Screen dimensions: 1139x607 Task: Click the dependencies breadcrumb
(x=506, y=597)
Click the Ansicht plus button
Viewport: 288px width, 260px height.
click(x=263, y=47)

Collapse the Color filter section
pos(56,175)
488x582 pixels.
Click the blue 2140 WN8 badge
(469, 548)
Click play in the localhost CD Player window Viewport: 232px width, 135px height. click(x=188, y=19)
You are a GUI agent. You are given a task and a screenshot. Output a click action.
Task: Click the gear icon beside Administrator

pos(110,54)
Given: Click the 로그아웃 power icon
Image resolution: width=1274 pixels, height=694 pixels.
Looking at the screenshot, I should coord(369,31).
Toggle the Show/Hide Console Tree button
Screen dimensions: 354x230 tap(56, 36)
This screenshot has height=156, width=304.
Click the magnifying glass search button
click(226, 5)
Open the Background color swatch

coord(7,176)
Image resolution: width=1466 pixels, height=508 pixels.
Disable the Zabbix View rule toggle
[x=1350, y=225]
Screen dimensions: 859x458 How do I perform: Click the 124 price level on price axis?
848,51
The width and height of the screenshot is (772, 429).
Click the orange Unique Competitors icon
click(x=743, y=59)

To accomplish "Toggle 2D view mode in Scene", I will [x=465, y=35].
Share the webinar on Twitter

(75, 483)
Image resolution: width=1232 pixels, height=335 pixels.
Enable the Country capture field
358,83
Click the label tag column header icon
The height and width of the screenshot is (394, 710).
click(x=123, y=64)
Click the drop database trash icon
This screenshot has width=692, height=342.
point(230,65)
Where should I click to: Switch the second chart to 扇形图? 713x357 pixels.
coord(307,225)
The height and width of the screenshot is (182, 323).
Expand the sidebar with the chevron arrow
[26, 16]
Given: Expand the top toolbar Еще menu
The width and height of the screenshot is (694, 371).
==*==
**What the task asks:**
Copy out the records word for word, starting at the line that contains "Screen dimensions: 859x458" and ending at the last line of the records, with both of those lines included.

**Output of the task:**
Screen dimensions: 859x458 How do I perform: Click the 124 price level on price axis?
848,51
The width and height of the screenshot is (772, 429).
Click the orange Unique Competitors icon
click(x=743, y=59)

To accomplish "Toggle 2D view mode in Scene", I will [x=465, y=35].
Share the webinar on Twitter

(75, 483)
Image resolution: width=1232 pixels, height=335 pixels.
Enable the Country capture field
358,83
Click the label tag column header icon
The height and width of the screenshot is (394, 710).
click(x=123, y=64)
Click the drop database trash icon
This screenshot has width=692, height=342.
point(230,65)
Where should I click to: Switch the second chart to 扇形图? 713x357 pixels.
coord(307,225)
The height and width of the screenshot is (182, 323).
Expand the sidebar with the chevron arrow
[26, 16]
Given: Expand the top toolbar Еще menu
The width and height of the screenshot is (694, 371).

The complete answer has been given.